**EXERCISE INPUTS:**
:::

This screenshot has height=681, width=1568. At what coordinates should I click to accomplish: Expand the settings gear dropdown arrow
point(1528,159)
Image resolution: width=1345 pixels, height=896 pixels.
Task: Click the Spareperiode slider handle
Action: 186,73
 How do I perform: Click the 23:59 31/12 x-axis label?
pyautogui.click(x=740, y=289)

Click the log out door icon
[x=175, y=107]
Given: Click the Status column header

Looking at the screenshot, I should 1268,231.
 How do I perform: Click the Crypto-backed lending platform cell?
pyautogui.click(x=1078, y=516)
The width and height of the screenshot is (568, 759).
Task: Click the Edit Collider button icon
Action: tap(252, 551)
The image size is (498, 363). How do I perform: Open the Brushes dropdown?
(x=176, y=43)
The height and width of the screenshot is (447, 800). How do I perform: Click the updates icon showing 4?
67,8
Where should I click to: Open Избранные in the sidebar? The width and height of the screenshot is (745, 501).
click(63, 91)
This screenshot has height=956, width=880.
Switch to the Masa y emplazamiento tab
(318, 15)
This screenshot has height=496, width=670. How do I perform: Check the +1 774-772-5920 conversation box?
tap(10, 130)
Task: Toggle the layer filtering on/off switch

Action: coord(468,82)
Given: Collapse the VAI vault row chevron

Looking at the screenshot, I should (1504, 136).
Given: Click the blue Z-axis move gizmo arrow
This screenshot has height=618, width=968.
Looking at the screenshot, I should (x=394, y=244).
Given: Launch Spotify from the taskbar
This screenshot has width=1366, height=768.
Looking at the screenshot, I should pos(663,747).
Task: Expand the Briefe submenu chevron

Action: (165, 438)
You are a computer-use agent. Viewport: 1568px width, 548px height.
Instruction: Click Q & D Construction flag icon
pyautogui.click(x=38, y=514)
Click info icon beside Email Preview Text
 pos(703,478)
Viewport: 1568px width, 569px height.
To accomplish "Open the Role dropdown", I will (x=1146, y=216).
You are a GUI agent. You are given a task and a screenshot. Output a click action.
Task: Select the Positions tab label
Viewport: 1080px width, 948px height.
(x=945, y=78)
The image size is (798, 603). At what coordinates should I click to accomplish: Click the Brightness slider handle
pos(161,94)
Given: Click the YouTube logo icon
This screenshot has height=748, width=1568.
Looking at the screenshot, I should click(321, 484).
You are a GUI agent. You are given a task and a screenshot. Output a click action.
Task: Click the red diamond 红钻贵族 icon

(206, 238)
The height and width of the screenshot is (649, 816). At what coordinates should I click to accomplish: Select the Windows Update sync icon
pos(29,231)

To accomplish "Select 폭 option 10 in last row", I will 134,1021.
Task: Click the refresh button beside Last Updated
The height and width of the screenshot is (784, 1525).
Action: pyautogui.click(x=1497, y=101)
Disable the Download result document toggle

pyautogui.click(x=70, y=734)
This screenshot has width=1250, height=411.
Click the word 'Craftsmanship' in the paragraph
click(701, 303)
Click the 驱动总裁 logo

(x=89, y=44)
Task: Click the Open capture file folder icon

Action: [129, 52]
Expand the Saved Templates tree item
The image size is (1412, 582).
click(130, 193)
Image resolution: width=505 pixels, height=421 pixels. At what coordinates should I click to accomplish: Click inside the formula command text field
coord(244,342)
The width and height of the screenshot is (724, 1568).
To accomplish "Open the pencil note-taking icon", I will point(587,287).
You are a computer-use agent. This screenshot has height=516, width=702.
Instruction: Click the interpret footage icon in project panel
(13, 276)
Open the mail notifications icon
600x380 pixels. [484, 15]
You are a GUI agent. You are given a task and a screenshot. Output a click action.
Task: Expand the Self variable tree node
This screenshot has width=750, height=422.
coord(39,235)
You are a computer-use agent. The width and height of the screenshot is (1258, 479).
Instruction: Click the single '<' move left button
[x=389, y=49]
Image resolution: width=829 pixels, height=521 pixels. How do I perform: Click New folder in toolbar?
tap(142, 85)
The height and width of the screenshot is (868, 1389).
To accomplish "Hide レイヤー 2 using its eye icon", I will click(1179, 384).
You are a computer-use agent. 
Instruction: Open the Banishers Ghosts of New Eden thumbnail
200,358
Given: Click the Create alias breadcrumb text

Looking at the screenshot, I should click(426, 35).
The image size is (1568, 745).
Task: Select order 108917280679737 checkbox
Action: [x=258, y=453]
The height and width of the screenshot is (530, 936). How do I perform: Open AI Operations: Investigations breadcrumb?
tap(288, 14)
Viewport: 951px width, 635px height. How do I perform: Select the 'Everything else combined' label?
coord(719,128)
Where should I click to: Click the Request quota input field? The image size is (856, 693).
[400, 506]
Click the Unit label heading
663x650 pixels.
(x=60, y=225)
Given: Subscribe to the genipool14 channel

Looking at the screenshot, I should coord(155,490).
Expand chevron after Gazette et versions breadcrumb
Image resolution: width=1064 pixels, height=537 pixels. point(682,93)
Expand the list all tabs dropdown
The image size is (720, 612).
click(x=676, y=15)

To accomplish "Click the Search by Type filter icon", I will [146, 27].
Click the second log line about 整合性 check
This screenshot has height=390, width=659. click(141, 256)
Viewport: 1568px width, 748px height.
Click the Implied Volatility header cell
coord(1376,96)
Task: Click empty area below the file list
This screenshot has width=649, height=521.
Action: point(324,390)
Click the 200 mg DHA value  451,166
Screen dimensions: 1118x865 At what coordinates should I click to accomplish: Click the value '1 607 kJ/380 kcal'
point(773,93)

:::

**PROBLEM DESCRIPTION:** The answer must restate each entry word for word.

**RESULT:**
This screenshot has height=681, width=1568. At what coordinates should I click to accomplish: Expand the settings gear dropdown arrow
point(1528,159)
Image resolution: width=1345 pixels, height=896 pixels.
Task: Click the Spareperiode slider handle
Action: 186,73
 How do I perform: Click the 23:59 31/12 x-axis label?
pyautogui.click(x=740, y=289)

Click the log out door icon
[x=175, y=107]
Given: Click the Status column header

Looking at the screenshot, I should 1268,231.
 How do I perform: Click the Crypto-backed lending platform cell?
pyautogui.click(x=1078, y=516)
The width and height of the screenshot is (568, 759).
Task: Click the Edit Collider button icon
Action: tap(252, 551)
The image size is (498, 363). How do I perform: Open the Brushes dropdown?
(x=176, y=43)
The height and width of the screenshot is (447, 800). How do I perform: Click the updates icon showing 4?
67,8
Where should I click to: Open Избранные in the sidebar? The width and height of the screenshot is (745, 501).
click(63, 91)
This screenshot has height=956, width=880.
Switch to the Masa y emplazamiento tab
(318, 15)
This screenshot has height=496, width=670. How do I perform: Check the +1 774-772-5920 conversation box?
tap(10, 130)
Task: Toggle the layer filtering on/off switch

Action: coord(468,82)
Given: Collapse the VAI vault row chevron

Looking at the screenshot, I should (1504, 136).
Given: Click the blue Z-axis move gizmo arrow
This screenshot has height=618, width=968.
Looking at the screenshot, I should (x=394, y=244).
Given: Launch Spotify from the taskbar
This screenshot has width=1366, height=768.
Looking at the screenshot, I should pos(663,747).
Task: Expand the Briefe submenu chevron

Action: (165, 438)
You are a computer-use agent. Viewport: 1568px width, 548px height.
Instruction: Click Q & D Construction flag icon
pyautogui.click(x=38, y=514)
Click info icon beside Email Preview Text
 pos(703,478)
Viewport: 1568px width, 569px height.
To accomplish "Open the Role dropdown", I will (x=1146, y=216).
You are a GUI agent. You are given a task and a screenshot. Output a click action.
Task: Select the Positions tab label
Viewport: 1080px width, 948px height.
(x=945, y=78)
The image size is (798, 603). At what coordinates should I click to accomplish: Click the Brightness slider handle
pos(161,94)
Given: Click the YouTube logo icon
This screenshot has height=748, width=1568.
Looking at the screenshot, I should click(321, 484).
You are a GUI agent. You are given a task and a screenshot. Output a click action.
Task: Click the red diamond 红钻贵族 icon

(206, 238)
The height and width of the screenshot is (649, 816). At what coordinates should I click to accomplish: Select the Windows Update sync icon
pos(29,231)

To accomplish "Select 폭 option 10 in last row", I will 134,1021.
Task: Click the refresh button beside Last Updated
The height and width of the screenshot is (784, 1525).
Action: pyautogui.click(x=1497, y=101)
Disable the Download result document toggle

pyautogui.click(x=70, y=734)
This screenshot has width=1250, height=411.
Click the word 'Craftsmanship' in the paragraph
click(701, 303)
Click the 驱动总裁 logo

(x=89, y=44)
Task: Click the Open capture file folder icon

Action: [129, 52]
Expand the Saved Templates tree item
The image size is (1412, 582).
click(130, 193)
Image resolution: width=505 pixels, height=421 pixels. At what coordinates should I click to accomplish: Click inside the formula command text field
coord(244,342)
The width and height of the screenshot is (724, 1568).
To accomplish "Open the pencil note-taking icon", I will point(587,287).
You are a computer-use agent. This screenshot has height=516, width=702.
Instruction: Click the interpret footage icon in project panel
(13, 276)
Open the mail notifications icon
600x380 pixels. [484, 15]
You are a GUI agent. You are given a task and a screenshot. Output a click action.
Task: Expand the Self variable tree node
This screenshot has width=750, height=422.
coord(39,235)
You are a computer-use agent. The width and height of the screenshot is (1258, 479).
Instruction: Click the single '<' move left button
[x=389, y=49]
Image resolution: width=829 pixels, height=521 pixels. How do I perform: Click New folder in toolbar?
tap(142, 85)
The height and width of the screenshot is (868, 1389).
To accomplish "Hide レイヤー 2 using its eye icon", I will click(1179, 384).
You are a computer-use agent. 
Instruction: Open the Banishers Ghosts of New Eden thumbnail
200,358
Given: Click the Create alias breadcrumb text

Looking at the screenshot, I should click(426, 35).
The image size is (1568, 745).
Task: Select order 108917280679737 checkbox
Action: [x=258, y=453]
The height and width of the screenshot is (530, 936). How do I perform: Open AI Operations: Investigations breadcrumb?
tap(288, 14)
Viewport: 951px width, 635px height. How do I perform: Select the 'Everything else combined' label?
coord(719,128)
Where should I click to: Click the Request quota input field? The image size is (856, 693).
[400, 506]
Click the Unit label heading
663x650 pixels.
(x=60, y=225)
Given: Subscribe to the genipool14 channel

Looking at the screenshot, I should coord(155,490).
Expand chevron after Gazette et versions breadcrumb
Image resolution: width=1064 pixels, height=537 pixels. point(682,93)
Expand the list all tabs dropdown
The image size is (720, 612).
click(x=676, y=15)

To accomplish "Click the Search by Type filter icon", I will [146, 27].
Click the second log line about 整合性 check
This screenshot has height=390, width=659. click(141, 256)
Viewport: 1568px width, 748px height.
Click the Implied Volatility header cell
coord(1376,96)
Task: Click empty area below the file list
This screenshot has width=649, height=521.
Action: point(324,390)
Click the 200 mg DHA value  451,166
Screen dimensions: 1118x865 At what coordinates should I click to accomplish: Click the value '1 607 kJ/380 kcal'
point(773,93)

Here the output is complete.